What if we saw our suffering the way the mystics do – as an inner opening to something transcendent, as a whispered urging from God?

The Sufi mystic, Jalāl al-Dīn Rumi, told his followers, “What hurts you, blesses you. Darkness is your candle.”

The Indian sage, Ramana Maharshi, reminded us that the purpose of suffering “is to bring you back to the Self.” (In Advaita Vedanta, the Self is synonymous with God, the One, or Source, which is our natural state.)

When you see suffering as the call for inquiry, it ceases to bind you. – Sri Nisargadatta Maharaj

And in the Tao Te Ching, it’s written: “Misfortune is what fortune depends upon. Fortune is what misfortune hides in.”

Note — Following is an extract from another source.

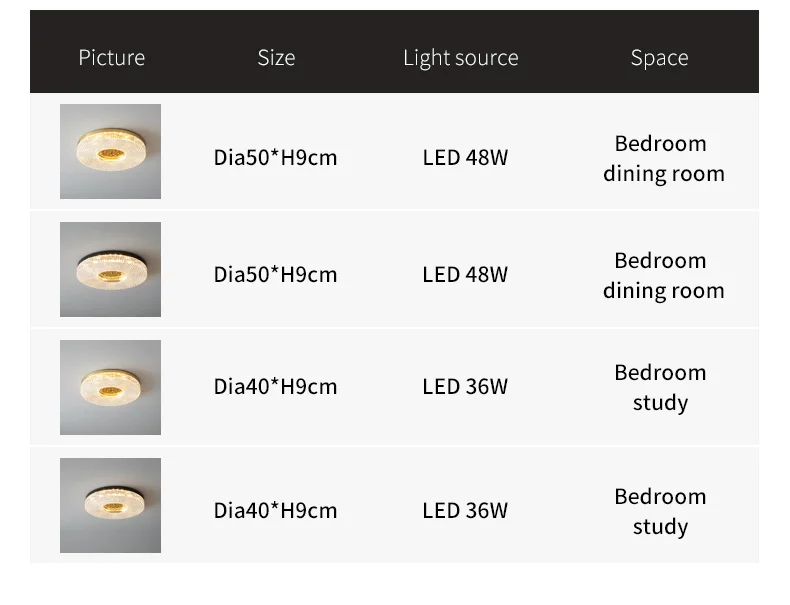
Task: Click LED 48W in the first row
Action: [x=465, y=157]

In other words, from the perspective of the world’s great spiritual teachers, while suffering is not something we’re expected to enjoy, it also shouldn’t be seen as a punishment or a curse.

We’re urged to see suffering as an inner prodding, a call to turn within and awaken to what we truly are. It is only when we know suffering, said the Buddha, that we find the path to end it.

Years ago at the height of my despair, a friend / healer told me my suffering was God’s way of calling to me. “It’s a gift,” he said, “but only if you accept it as such.” Or as John of the Cross saw it, “It is not that we go to God, but that God comes to us and draws us into union.”

The initiative in the spiritual life always comes from the divine side. – Aldous Huxley

So rather than making war on our cancer, suing the driver who rear-ended us, or drugging ourselves to silence those inner demons, what if we instead asked our suffering what it wants from us? What if we saw it as a gift from the divine within us?